**Document text**
☆ ☆ ☆
#### Note
Follow the authentication workflow in "satellite_imagery_exploration.ipynb" in order to initialize ee

Then load images if necessary using "grab_images.py"

#### Images should already be loaded in image folder.

In [1]:
import pandas as pd
from torch.utils.data import Dataset
from PIL import Image
import torch
from torch.optim.lr_scheduler import StepLR
from torch.utils.data import DataLoader

from torchvision import transforms
from torchvision import models

from sklearn.model_selection import train_test_split

  Referenced from: /Users/lucasrosenblatt/opt/miniconda3/envs/heuristic_fairness/lib/python3.8/site-packages/torchvision/image.so
  warn(


#### Note
Make sure you put data in folder and adjust "buffelgrass_one_time" path as necessary.

In [2]:
buffelgrass_one_time = 'data/buffelgrass_one_time.csv'
df = pd.read_csv(buffelgrass_one_time)
df_filtered = df[['Observation_ID', 'Observation_Date', 'Create_Date','Latitude', 'Longitude', 'Abundance_Name']]
df_filtered['Abundance_Binary'] = df_filtered['Abundance_Name'].apply(lambda x: 1 if x == '75-94%' or x == '50-74%' or x == '95% or more' else 0)

A value is trying to be set on a copy of a slice from a DataFrame.
Try using .loc[row_indexer,col_indexer] = value instead

See the caveats in the documentation: https://pandas.pydata.org/pandas-docs/stable/user_guide/indexing.html#returning-a-view-versus-a-copy
  df_filtered['Abundance_Binary'] = df_filtered['Abundance_Name'].apply(lambda x: 1 if x == '75-94%' or x == '50-74%' or x == '95% or more' else 0)


In [None]:
def preprocess_images(image_path, image_path_ir):
    # real color image
    with Image.open(image_path) as img:
        img = img.convert('RGB')
        real_color = transforms.ToTensor()(img)

    # infrared+ image
    with Image.open(image_path_ir) as img:
        img = img.convert('RGB')
        infrared = transforms.ToTensor()(img)

    # we stack the images vertically for passthrough
    concatenated = torch.cat((real_color, infrared), dim=1)  # we could use dim=2 for horizontal stacking

    # need to standardize the size and normalize for imagenet (because resnet trained on imagenet)
    transform = transforms.Compose([
        transforms.Resize((224, 224)),
        transforms.Normalize(mean=[0.485, 0.456, 0.406], std=[0.229, 0.224, 0.225]) 
    ])
    
    return transform(concatenated)
        
class SatelliteImageDataset(Dataset):
    def __init__(self, dataframe):
        self.dataframe = dataframe
        self.label_map = {category: i for i, category in enumerate(dataframe['Abundance_Binary'].unique())}

    def __len__(self):
        return len(self.dataframe)
☆ ☆ ☆
Continue the buffelgrass satellite-image notebook above, picking up right after its last line of code.
☆ ☆ ☆
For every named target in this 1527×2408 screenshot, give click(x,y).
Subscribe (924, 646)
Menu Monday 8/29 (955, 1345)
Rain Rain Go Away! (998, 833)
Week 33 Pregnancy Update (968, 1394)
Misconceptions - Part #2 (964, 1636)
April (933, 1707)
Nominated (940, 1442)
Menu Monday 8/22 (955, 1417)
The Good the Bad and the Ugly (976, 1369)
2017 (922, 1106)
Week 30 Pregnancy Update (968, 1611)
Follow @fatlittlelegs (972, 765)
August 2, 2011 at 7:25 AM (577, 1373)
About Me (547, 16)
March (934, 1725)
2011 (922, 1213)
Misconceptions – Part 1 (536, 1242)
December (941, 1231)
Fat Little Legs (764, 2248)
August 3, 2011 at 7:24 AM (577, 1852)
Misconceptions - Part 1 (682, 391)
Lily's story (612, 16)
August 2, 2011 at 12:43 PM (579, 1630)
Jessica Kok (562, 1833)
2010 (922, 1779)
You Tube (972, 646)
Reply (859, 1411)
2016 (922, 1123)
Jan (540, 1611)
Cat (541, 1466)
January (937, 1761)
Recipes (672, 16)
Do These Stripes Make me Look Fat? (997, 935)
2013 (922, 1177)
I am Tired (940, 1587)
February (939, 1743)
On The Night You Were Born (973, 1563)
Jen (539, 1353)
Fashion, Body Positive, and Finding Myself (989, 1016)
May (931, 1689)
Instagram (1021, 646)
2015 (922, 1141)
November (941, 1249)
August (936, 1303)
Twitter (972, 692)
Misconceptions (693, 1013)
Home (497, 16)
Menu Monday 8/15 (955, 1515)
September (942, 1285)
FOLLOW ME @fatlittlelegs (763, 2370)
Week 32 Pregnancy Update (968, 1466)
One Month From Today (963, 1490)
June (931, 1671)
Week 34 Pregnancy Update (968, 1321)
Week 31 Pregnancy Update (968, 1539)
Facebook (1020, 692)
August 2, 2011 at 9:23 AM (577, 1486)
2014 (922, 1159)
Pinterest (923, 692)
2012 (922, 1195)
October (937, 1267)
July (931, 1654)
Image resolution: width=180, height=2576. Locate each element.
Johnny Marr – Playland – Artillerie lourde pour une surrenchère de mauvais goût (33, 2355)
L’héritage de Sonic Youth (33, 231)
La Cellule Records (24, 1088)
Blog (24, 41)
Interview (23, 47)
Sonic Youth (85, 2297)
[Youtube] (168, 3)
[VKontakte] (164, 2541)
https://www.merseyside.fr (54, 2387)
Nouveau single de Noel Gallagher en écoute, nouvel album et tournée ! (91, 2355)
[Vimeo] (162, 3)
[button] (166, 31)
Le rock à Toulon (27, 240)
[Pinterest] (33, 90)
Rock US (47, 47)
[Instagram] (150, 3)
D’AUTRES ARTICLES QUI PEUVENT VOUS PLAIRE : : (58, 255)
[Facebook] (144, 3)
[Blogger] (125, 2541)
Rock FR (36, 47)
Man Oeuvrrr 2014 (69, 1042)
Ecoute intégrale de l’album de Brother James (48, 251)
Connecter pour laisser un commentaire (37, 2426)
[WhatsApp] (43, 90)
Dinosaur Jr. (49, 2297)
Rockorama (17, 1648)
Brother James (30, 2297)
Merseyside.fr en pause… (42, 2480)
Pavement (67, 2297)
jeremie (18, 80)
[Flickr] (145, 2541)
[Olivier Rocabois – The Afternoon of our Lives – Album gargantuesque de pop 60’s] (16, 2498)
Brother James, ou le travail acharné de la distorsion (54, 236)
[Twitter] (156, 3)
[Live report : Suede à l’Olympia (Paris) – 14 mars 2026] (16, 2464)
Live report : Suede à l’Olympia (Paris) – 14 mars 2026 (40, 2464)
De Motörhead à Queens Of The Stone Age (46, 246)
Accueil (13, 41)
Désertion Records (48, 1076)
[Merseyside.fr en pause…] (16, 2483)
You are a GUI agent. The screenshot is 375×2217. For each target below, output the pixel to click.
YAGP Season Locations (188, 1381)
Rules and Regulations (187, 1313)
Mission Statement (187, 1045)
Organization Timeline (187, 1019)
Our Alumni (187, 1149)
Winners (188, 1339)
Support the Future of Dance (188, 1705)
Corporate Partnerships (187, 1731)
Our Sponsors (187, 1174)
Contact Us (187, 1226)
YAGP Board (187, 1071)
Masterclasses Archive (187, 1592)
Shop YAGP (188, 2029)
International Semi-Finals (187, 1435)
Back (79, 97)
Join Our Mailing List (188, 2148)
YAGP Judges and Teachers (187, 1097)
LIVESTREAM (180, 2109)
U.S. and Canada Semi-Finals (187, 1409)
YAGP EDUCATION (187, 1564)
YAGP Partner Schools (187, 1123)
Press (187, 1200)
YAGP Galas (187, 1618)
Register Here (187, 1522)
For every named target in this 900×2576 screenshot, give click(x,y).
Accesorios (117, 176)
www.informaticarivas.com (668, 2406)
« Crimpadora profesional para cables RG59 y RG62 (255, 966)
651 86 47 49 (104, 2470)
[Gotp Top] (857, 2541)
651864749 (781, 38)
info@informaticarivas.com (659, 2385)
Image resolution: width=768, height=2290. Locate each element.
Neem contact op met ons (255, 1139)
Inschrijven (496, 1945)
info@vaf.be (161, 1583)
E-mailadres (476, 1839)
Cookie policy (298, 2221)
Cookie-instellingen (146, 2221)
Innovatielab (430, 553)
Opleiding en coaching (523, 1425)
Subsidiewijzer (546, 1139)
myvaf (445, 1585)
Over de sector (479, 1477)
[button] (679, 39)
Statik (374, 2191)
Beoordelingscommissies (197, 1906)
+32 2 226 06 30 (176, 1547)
☆ ☆ ☆
**Task result**
    def __getitem__(self, idx):
        row = self.dataframe.iloc[idx]
        image_path = 'images/' + str(row['Observation_ID']) + '.png'
        image_path_ir = 'images/' + str(row['Observation_ID']) + '_ir.png'
        image = preprocess_images(image_path, image_path_ir)
        label = float(row['Abundance_Binary'])
        return image, torch.tensor(label, dtype=torch.float)
    
# train test split
df_train, df_val = train_test_split(df_filtered, test_size=0.2, random_state=42, stratify=df_filtered['Abundance_Binary'])

# dataset loaders for training and validation
dataset = SatelliteImageDataset(df_train)
dataloader = DataLoader(dataset, batch_size=2, shuffle=True)
val_dataset = SatelliteImageDataset(df_val)
validation_dataloader = DataLoader(val_dataset, batch_size=2, shuffle=False) 

# pre-trained ResNet model
model = models.resnet18(pretrained=True)

# finetune resnet
model.fc = torch.nn.Linear(model.fc.in_features, 1)
criterion = torch.nn.BCEWithLogitsLoss() #CrossEntropyLoss()
optimizer = torch.optim.Adam(model.parameters(), lr=0.001)
scheduler = StepLR(optimizer, step_size=8, gamma=0.1)

num_epochs = 32

best_val_loss = float('inf')
best_val_accuracy = 0.0 

# set to true if we want to keep the most accurate model vs. least lossy
storing_val_accuracy = True 
for epoch in range(num_epochs):
    for i, (images, labels) in enumerate(dataloader):
        outputs = model(images)
        # reshaping labels to match output shape
        labels = labels.view(-1, 1) 
        loss = criterion(outputs, labels)

        # backward pass
        optimizer.zero_grad()
        loss.backward()
        optimizer.step()
        if i % 20 == 0:
            print(i)
    
    scheduler.step()
    
    val_loss = 0
    with torch.no_grad():
        for images, labels in validation_dataloader:
            outputs = model(images)
            # reshaping labels to match output shape
            labels = labels.view(-1, 1) 
            loss = criterion(outputs, labels)
            val_loss += loss.item()

    # average loss for tracking
    val_loss /= len(validation_dataloader)

    correct = 0
    total = 0
    with torch.no_grad():
        for images, labels in validation_dataloader:
            outputs = model(images)
            _, predicted = torch.max(outputs.data, 1)
            total += labels.size(0)
            correct += (predicted == labels).sum().item()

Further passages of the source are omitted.